Ich habe das bei mir getestet, sowohl auf dem Localhost als auch unter meinem Webspace. (Kann ja durchaus mal was anders sein)
Bei mir funktioniert das super im FF und im IE, bei meiner Kundin allerdings nicht. Sie geht über den IE rein, welche Version weiß ich leider nicht. Sie klickt auf die Bilder aber nix passiert. 

Hier kommt man zu der Seite:
.::Cats Holiday::.

Reicht es wenn ich den Link reinstelle? Ihr könnt euch ja den Code im Browser anschauen, ist alles in der html datei drin.
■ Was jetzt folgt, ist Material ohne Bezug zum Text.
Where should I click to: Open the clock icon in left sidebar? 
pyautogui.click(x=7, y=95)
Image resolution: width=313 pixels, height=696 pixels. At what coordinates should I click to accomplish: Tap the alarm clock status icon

Ansonsten stell ich den später rein.

Was könnte da nicht funktionieren? Ist schwer für mich nachvollziehbar, da bei mir nicht reproduzierbar. Könnte es vllt. einfach nur daran liegen dass Javascript bei ihr deaktiviert ist? Sie meint allerdings dass sie auf anderen Seiten nie Probleme hat.

Vielen Dank im voraus.


----------



## Runtime (10. Jun 2010)

Es sollte eigentlich funktionieren. Check nochma den Source und sonst nimm einfach ein Area Objekt.


----------



## Airwolf89 (10. Jun 2010)

Was meinst du mit Area Objekt? Wo denn und was genau? =)

Nur zum Vermeiden von Missverständnissen, es geht um die Bildergalerie an sich, nit um den Link dorthin.


----------



## Runtime (10. Jun 2010)

Auf so einen Moment habe ich schon lange gewartet. Das kann man Googeln.


----------



## Airwolf89 (10. Jun 2010)

Und wo soll ich da die Areamap einbinden? Verstehe in dem Zusammenhang bloß nicht was ich damit soll. Dachte mir schon dass du die Areamap meinst, deswegen der Hinweis. Hab bloß grad keine Ahnung wie der mir helfen soll.


----------



## Runtime (10. Jun 2010)

Einfach mit JS die Image bounds checken, area objekt erstellen, an die map hängen und onClick listener setzen. Wenn das alles nicht functioniert nimm mal beim bild href="javascript:javascriptMethod(params)".


----------